Assignment =>
Output only these lines, set down exactly: the one containing "Task: Open the Başakşehir team name link" and each line after it through the end of the records.
■ ■ ■
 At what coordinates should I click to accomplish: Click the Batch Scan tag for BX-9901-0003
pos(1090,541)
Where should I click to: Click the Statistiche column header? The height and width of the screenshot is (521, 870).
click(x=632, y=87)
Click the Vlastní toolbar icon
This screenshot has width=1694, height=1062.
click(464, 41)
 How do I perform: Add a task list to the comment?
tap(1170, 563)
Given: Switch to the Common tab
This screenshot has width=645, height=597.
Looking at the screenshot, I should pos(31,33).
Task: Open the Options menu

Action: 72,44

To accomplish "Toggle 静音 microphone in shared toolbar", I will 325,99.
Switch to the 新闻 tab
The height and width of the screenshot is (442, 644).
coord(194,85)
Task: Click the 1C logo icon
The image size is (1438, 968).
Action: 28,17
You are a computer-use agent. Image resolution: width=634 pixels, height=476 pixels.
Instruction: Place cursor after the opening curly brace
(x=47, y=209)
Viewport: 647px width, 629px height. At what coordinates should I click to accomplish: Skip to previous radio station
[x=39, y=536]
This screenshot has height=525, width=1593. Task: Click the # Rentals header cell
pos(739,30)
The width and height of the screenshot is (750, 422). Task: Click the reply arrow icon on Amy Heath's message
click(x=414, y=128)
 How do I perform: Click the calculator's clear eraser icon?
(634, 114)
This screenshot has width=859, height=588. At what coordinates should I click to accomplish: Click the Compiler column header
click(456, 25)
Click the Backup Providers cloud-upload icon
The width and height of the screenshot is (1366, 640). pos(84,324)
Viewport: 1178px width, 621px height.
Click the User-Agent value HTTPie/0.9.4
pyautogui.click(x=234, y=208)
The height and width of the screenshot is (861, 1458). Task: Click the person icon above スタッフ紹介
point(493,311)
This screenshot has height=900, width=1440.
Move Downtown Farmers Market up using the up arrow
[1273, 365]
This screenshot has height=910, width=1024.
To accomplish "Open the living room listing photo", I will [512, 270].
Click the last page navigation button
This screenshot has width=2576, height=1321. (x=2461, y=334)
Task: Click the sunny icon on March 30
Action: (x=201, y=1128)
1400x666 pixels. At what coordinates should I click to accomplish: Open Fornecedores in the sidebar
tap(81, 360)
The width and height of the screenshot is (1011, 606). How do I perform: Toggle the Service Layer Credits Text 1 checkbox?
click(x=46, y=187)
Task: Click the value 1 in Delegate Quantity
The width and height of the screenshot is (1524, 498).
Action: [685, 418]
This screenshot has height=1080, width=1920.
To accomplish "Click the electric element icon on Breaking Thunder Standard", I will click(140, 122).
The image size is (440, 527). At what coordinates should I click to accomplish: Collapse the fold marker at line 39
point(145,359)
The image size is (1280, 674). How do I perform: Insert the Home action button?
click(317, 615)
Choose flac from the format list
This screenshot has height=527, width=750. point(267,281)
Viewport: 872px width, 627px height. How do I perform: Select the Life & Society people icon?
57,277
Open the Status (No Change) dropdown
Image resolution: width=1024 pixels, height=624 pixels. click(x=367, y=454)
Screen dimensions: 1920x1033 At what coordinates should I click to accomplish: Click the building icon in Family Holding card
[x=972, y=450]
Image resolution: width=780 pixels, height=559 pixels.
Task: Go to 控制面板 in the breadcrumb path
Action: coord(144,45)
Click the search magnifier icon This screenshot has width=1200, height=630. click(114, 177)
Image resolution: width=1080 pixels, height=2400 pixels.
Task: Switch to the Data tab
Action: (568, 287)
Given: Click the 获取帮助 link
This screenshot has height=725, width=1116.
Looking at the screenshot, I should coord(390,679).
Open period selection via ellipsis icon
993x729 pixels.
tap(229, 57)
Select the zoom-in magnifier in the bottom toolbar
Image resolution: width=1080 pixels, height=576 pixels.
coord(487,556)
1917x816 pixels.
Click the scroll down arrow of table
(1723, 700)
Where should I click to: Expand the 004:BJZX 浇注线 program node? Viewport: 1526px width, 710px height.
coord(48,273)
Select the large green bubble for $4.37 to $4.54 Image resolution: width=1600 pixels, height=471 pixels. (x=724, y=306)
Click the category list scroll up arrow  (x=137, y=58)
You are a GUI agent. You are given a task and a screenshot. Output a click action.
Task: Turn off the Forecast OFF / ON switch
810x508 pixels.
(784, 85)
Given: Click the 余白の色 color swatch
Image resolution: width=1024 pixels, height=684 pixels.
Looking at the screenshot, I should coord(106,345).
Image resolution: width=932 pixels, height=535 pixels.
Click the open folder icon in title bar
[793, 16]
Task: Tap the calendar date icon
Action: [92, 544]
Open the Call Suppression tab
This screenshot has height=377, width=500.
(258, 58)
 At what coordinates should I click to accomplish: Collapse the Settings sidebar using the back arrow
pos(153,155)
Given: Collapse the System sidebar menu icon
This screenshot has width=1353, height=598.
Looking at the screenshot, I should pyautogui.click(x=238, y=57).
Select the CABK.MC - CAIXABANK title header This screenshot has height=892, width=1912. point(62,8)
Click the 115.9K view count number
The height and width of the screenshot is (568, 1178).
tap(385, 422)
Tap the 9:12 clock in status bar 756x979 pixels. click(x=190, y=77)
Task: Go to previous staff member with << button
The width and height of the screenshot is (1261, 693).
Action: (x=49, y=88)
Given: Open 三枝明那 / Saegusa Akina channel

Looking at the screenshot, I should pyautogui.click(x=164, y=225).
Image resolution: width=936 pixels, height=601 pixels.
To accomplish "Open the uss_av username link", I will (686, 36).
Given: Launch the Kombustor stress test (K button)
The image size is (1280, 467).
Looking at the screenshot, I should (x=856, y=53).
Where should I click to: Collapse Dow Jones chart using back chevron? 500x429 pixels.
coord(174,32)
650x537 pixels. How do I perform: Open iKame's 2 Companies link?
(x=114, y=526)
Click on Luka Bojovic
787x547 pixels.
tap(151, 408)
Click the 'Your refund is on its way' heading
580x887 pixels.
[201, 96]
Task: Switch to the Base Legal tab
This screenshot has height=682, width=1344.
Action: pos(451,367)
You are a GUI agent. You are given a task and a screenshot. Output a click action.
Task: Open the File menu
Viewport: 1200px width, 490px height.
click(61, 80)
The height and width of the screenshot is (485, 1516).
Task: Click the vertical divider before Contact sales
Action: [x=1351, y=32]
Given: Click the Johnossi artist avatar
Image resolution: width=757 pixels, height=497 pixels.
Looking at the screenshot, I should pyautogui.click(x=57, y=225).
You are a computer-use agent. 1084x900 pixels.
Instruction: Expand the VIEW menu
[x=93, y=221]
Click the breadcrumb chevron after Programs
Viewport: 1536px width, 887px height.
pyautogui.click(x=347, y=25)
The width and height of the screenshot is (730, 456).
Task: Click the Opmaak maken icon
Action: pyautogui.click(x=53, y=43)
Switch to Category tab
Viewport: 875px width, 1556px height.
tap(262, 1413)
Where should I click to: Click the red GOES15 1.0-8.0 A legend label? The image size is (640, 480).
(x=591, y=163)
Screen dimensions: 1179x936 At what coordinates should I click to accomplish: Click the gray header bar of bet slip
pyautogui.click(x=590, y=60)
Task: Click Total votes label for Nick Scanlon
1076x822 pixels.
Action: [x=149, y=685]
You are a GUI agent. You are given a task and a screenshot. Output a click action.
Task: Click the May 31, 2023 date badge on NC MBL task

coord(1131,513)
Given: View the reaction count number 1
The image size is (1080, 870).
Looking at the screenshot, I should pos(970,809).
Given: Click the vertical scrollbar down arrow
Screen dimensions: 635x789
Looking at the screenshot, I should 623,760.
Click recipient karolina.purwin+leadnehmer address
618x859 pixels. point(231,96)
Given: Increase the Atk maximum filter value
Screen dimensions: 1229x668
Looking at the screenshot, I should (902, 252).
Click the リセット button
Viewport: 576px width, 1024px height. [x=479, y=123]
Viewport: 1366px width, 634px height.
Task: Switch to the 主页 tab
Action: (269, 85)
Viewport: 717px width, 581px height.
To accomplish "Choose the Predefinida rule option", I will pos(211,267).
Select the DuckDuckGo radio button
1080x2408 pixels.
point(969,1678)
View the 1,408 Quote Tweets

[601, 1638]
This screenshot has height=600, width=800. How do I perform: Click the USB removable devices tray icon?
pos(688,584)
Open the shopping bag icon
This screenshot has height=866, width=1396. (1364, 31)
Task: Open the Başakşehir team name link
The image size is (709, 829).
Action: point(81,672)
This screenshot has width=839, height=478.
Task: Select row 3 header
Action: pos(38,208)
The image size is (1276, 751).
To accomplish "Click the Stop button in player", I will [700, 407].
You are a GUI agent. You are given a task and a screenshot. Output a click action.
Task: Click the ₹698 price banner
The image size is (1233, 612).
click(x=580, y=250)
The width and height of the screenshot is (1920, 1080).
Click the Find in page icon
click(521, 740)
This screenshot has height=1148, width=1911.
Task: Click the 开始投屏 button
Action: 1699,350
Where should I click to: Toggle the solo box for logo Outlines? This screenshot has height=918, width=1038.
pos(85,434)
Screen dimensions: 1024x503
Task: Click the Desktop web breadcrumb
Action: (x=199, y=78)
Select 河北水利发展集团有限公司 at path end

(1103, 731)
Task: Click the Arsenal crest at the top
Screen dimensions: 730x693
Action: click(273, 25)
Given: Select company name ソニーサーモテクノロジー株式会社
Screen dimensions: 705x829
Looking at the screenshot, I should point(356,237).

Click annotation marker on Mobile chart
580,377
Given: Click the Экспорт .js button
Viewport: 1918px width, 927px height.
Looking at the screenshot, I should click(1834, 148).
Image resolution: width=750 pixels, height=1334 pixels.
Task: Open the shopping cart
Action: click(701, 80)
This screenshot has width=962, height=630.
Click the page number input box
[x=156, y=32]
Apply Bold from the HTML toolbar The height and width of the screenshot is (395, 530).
■ ■ ■
Solution for this exercise =>
Task: Open the Başakşehir team name link
The image size is (709, 829).
Action: point(81,672)
This screenshot has width=839, height=478.
Task: Select row 3 header
Action: pos(38,208)
The image size is (1276, 751).
To accomplish "Click the Stop button in player", I will [700, 407].
You are a GUI agent. You are given a task and a screenshot. Output a click action.
Task: Click the ₹698 price banner
The image size is (1233, 612).
click(x=580, y=250)
The width and height of the screenshot is (1920, 1080).
Click the Find in page icon
click(521, 740)
This screenshot has height=1148, width=1911.
Task: Click the 开始投屏 button
Action: 1699,350
Where should I click to: Toggle the solo box for logo Outlines? This screenshot has height=918, width=1038.
pos(85,434)
Screen dimensions: 1024x503
Task: Click the Desktop web breadcrumb
Action: (x=199, y=78)
Select 河北水利发展集团有限公司 at path end

(1103, 731)
Task: Click the Arsenal crest at the top
Screen dimensions: 730x693
Action: click(273, 25)
Given: Select company name ソニーサーモテクノロジー株式会社
Screen dimensions: 705x829
Looking at the screenshot, I should point(356,237).

Click annotation marker on Mobile chart
580,377
Given: Click the Экспорт .js button
Viewport: 1918px width, 927px height.
Looking at the screenshot, I should click(1834, 148).
Image resolution: width=750 pixels, height=1334 pixels.
Task: Open the shopping cart
Action: click(701, 80)
This screenshot has width=962, height=630.
Click the page number input box
[x=156, y=32]
Apply Bold from the HTML toolbar The height and width of the screenshot is (395, 530).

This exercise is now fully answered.